Cellular Prion Protein Mediates the Toxicity of β-Amyloid Oligomers

Implications for Alzheimer Disease


Alzheimer disease (AD) is the most common cause of age-related dementia, affecting more than 25 million people worldwide. The accumulation of insoluble β-amyloid (Aβ) plaques in the brain has long been considered central to the pathogenesis of AD. However, recent evidence suggests that soluble oligomeric assemblies of Aβ may be of greater importance. β-Amyloid oligomers have been found to be potent synaptotoxins, but the mechanism by which they exert their action has remained elusive. Herein, we review the recently published finding that cellular prion protein (PrPc) is a high-affinity receptor for Aβ oligomers, mediating their toxic effects on synaptic plasticity. We further discuss the relationship between AD and PrPc and the potential clinical implications. Cellular prion protein may provide a novel target for therapeutic intervention in AD.

Alzheimer disease (AD) is a debilitating neurodegenerative disorder, estimated to affect at least 26.6 million people worldwide.1 Over the next 40 years, this number is predicted to increase 4-fold,1 stressing the need for more effective therapeutics. For many years, the leading hypothesis for the pathogenesis of AD has involved the toxic effects of a gradual buildup of β-amyloid (Aβ) plaques in the brain.2 β-Amyloid is produced after sequential processing of the amyloid precursor protein (APP),2 and increased levels of the Aβ1-42 species are thought to be a key early event in AD.3 A major criticism of the amyloid hypothesis has been that the burden of fibrillar Aβ, the insoluble species constituting plaques, correlates poorly with the degree of dementia4 and brain atrophy,5 and cognitively normal individuals may have significant plaque deposition at autopsy.6 However, more recent findings have elucidated different assemblies of Aβ with varying degrees of toxic effects. β-Amyloid can exist as soluble monomers and oligomers, intermediate protofibrils, and insoluble fibrillar aggregates.7 Of these, soluble Aβ oligomers are potent synaptotoxins,8 and their concentration correlates with disease severity.9

Oligomers are small peptide polymers, and various toxic Aβ oligomers have been reported, ranging from dimers and trimers10 to 100mers.11 Nanomolar concentrations of Aβ oligomers strongly inhibit long-term potentiation (LTP),12,13 a leading experimental model for the synaptic changes underlying learning and memory.
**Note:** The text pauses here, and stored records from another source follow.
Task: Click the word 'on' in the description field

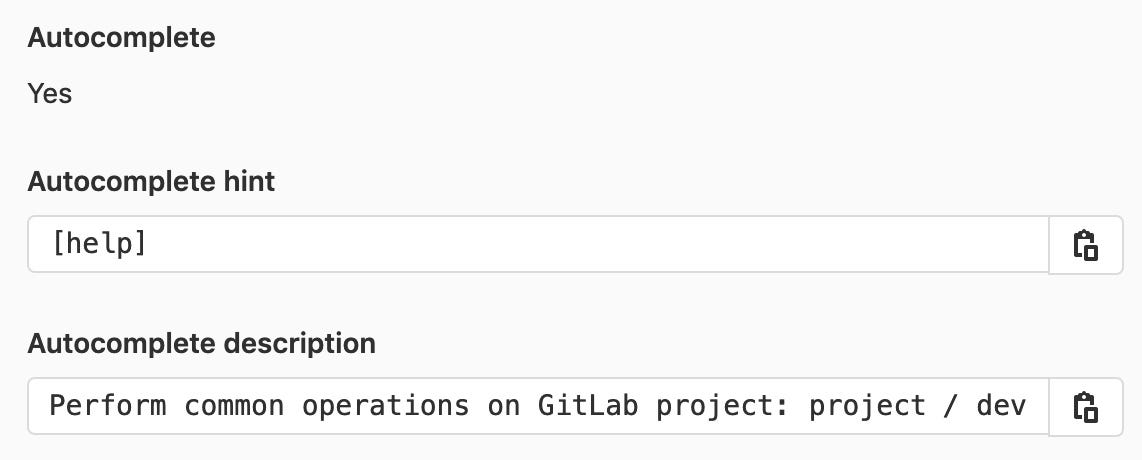Action: point(504,407)
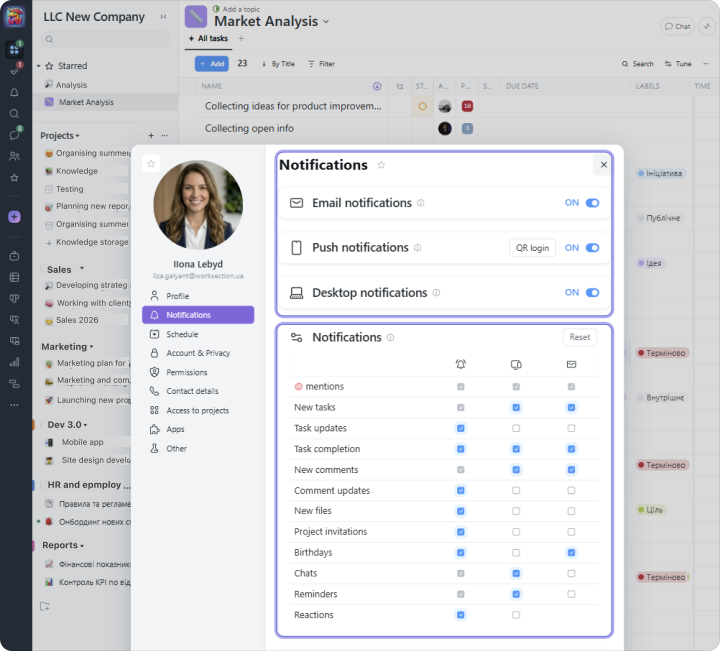Click the sidebar search input field
This screenshot has height=651, width=720.
pos(104,39)
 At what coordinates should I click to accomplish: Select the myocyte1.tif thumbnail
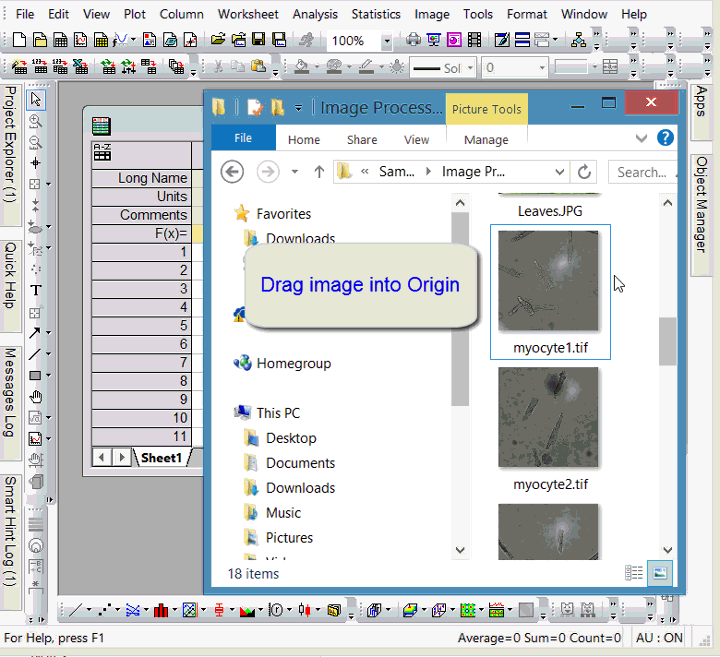tap(550, 281)
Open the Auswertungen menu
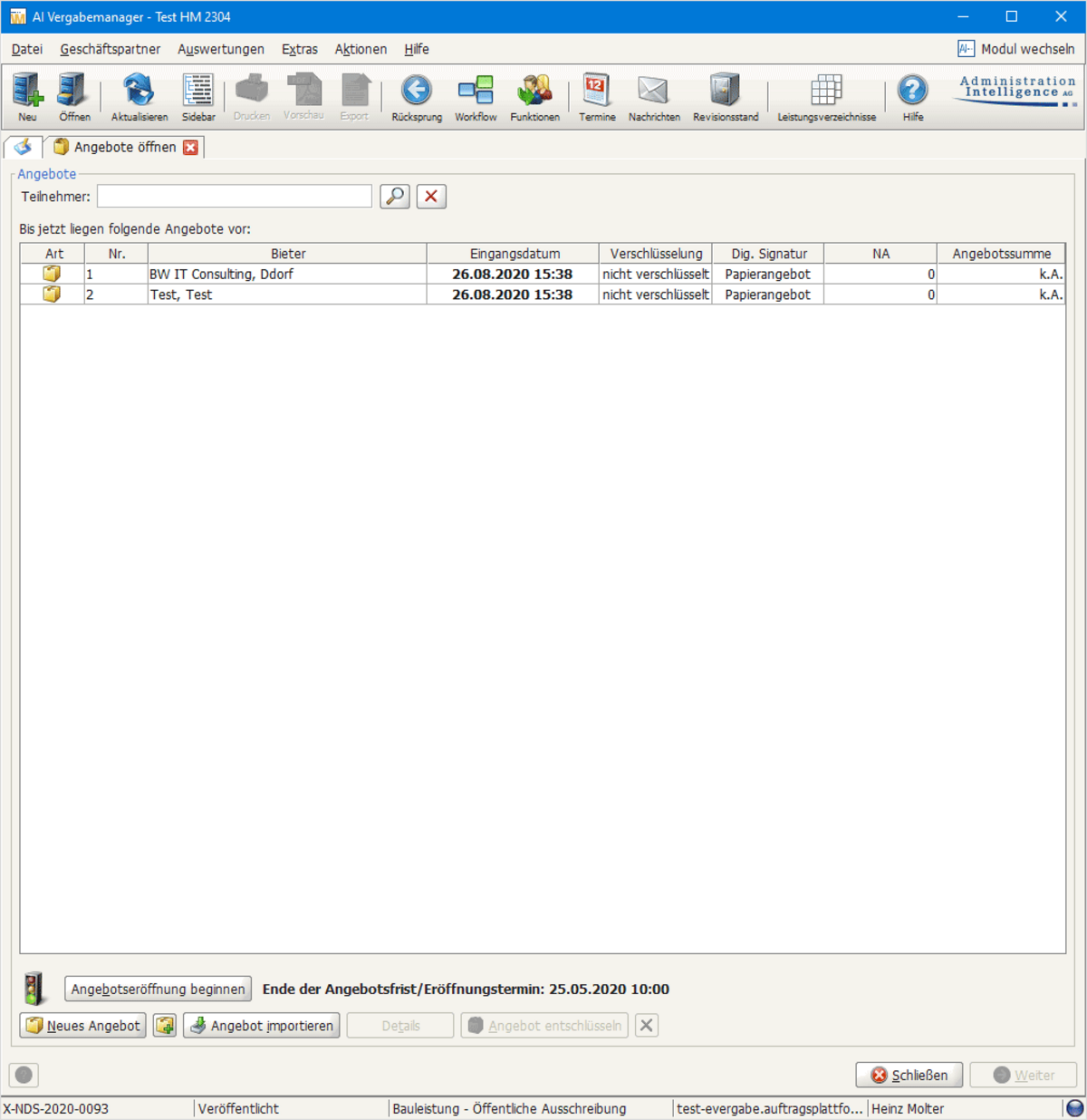 point(221,49)
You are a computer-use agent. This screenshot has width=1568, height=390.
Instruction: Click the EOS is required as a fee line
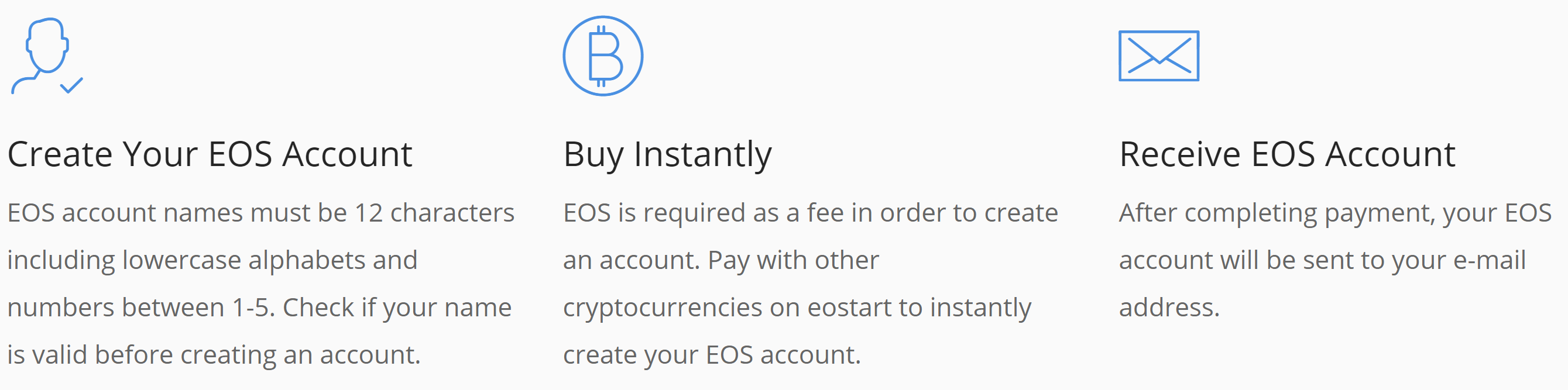click(810, 213)
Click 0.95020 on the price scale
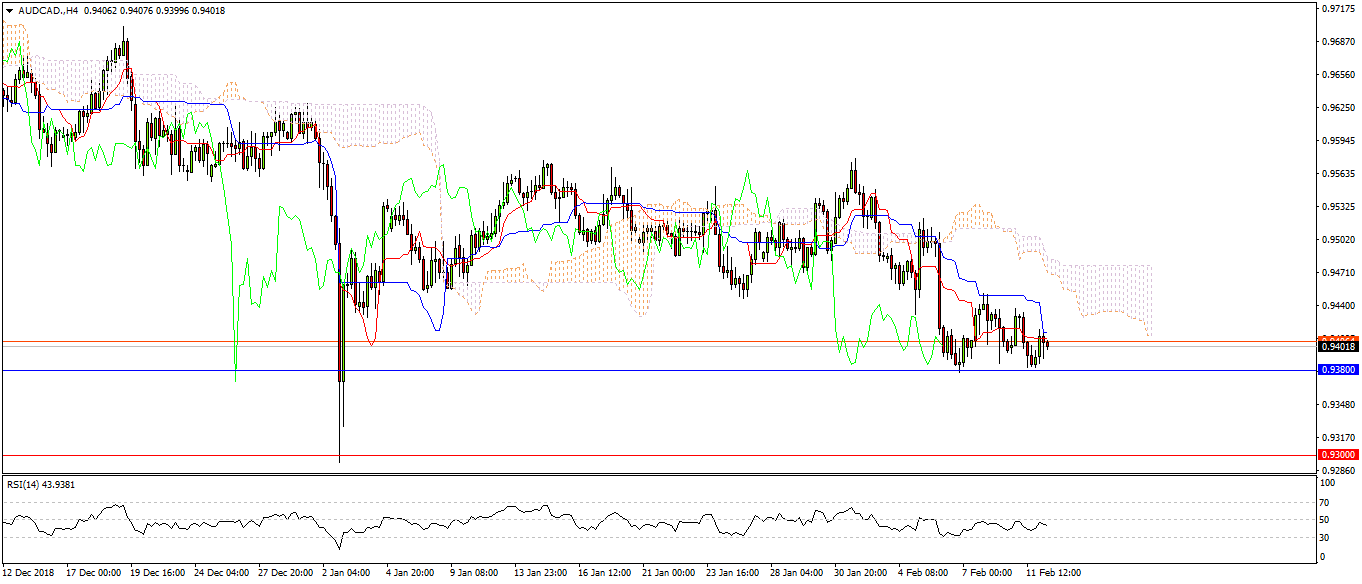Viewport: 1362px width, 584px height. (1337, 240)
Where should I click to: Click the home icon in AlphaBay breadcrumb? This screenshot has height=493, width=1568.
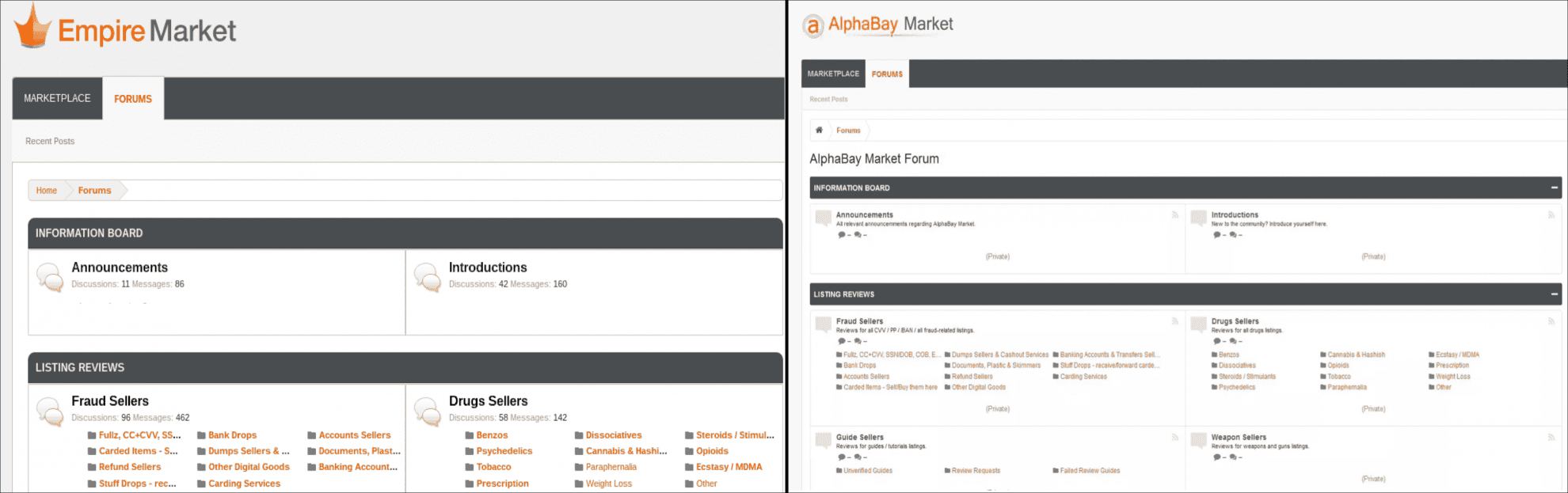[819, 131]
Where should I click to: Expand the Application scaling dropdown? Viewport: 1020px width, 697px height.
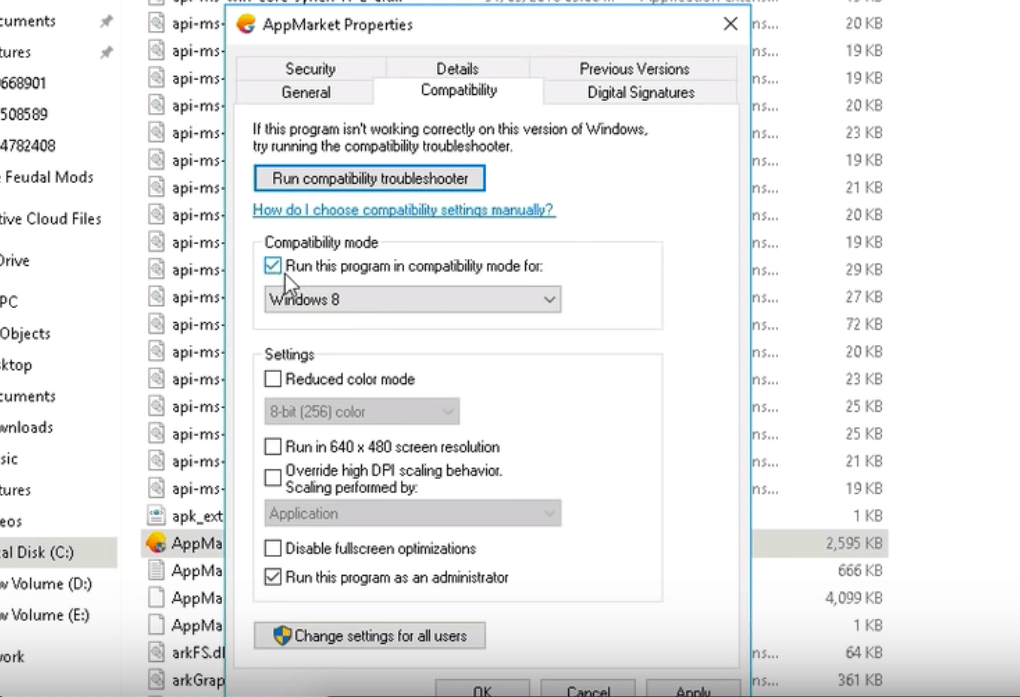pos(412,514)
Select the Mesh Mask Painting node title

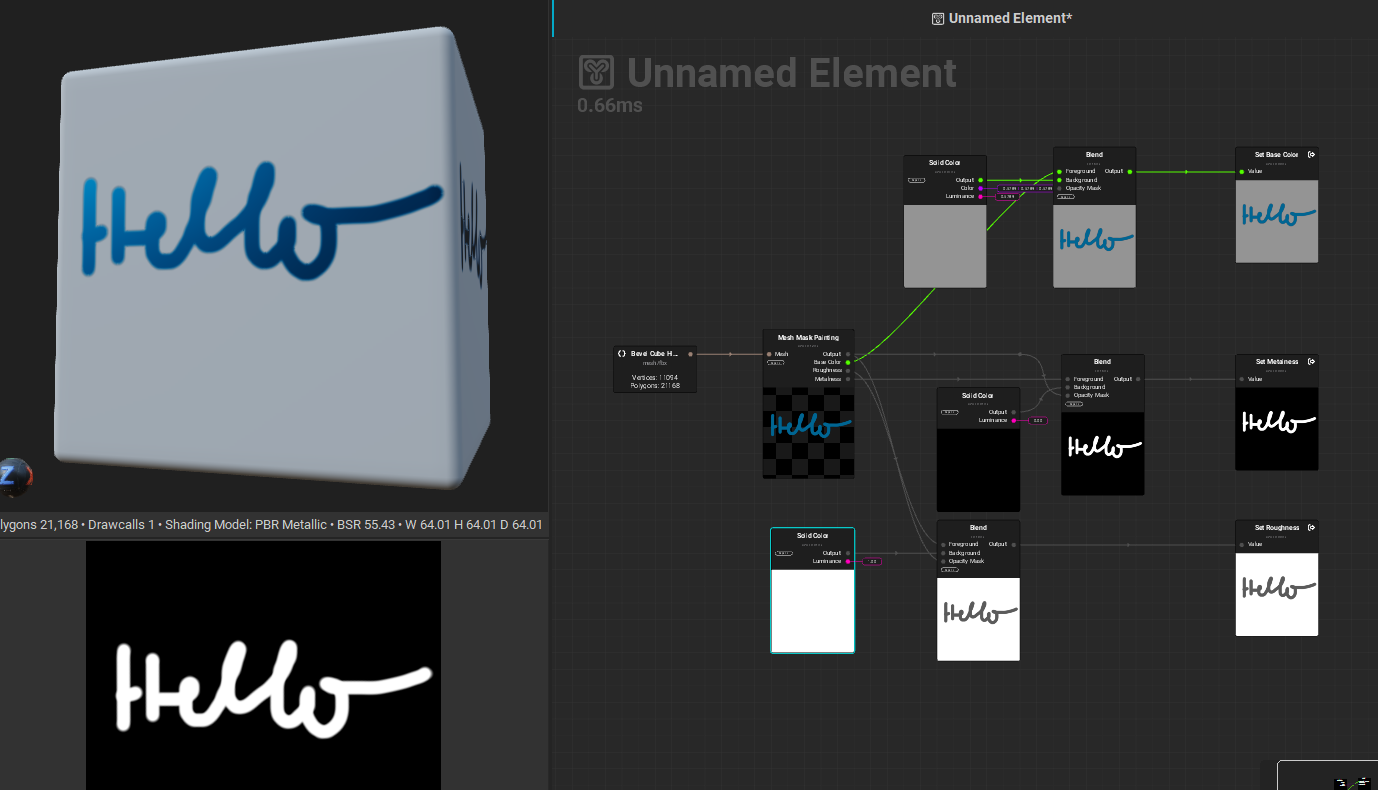808,338
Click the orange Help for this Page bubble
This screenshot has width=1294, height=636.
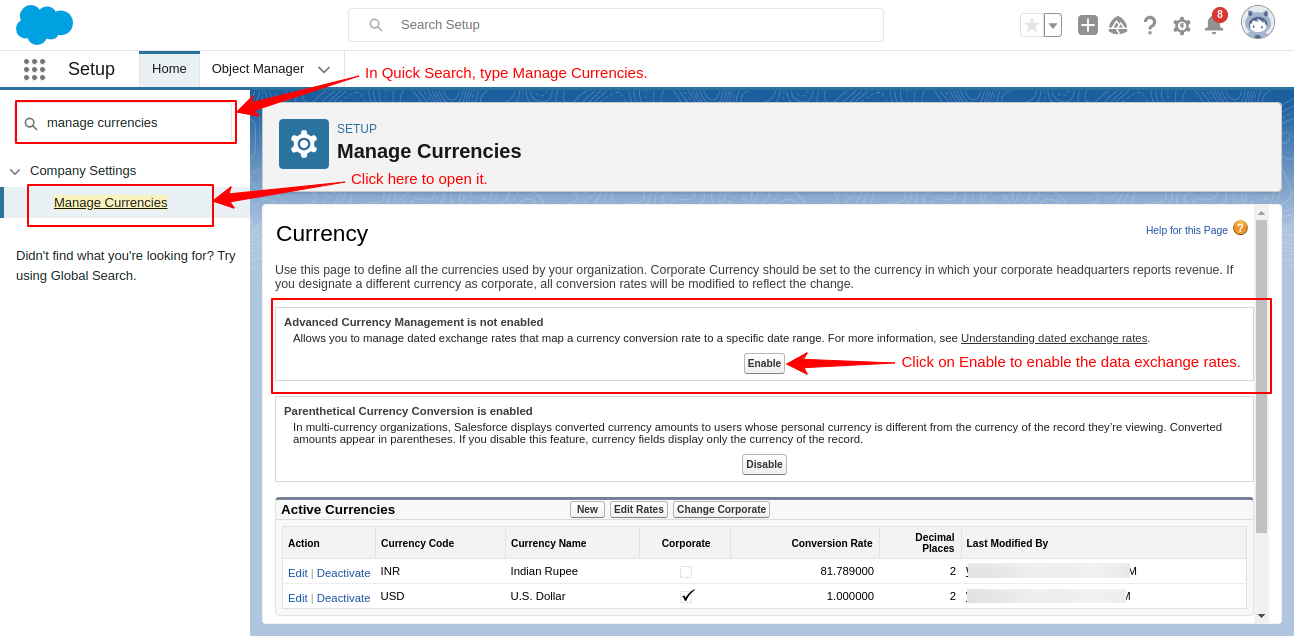tap(1240, 228)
Recent evidence also suggests that synapse degeneration, likely central to the memory impairment in AD,14 first involves the single synaptic contact points between axons and dendrites found at dendritic spines.15 Consistent with their role in neurodegeneration, Aβ oligomers cause significant decrease in dendritic spine density in cultured hippocampal neurons.15 Behavioral assessments in rodents have confirmed these findings, complementing a growing number of in vitro investigations. β-Amyloid oligomers greatly impair spatial memory when administered to otherwise healthy rats.12,16

The concept of oligomeric Aβ synaptotoxins has helped strengthen the amyloid hypothesis. In transgenic mice, levels of specific Aβ oligomers closely match deficits in spatial memory,16 and clinically the amount of soluble Aβ in the brain correlates well with the degree of dementia.9 Moreover, Aβ oligomers isolated directly from human AD brains have been found to be equally toxic as synthetically derived Aβ.17 Despite these recent breakthroughs, the mechanisms by which Aβ oligomers exert their action have not been well understood. The effects on neurons are rapid and specific, and together the accumulated data have suggested the presence of a high-affinity Aβ oligomer receptor. This putative receptor would likely be central to the pathogenesis of AD and provide an attractive target for therapeutic intervention. Herein, we review the recent finding that cellular prion protein (PrPc) is a high-affinity binding site for Aβ oligomers, mediating their potent inhibitory effects on synaptic plasticity.11 We further discuss the association between PrPc and AD and the potential clinical relevance of these findings.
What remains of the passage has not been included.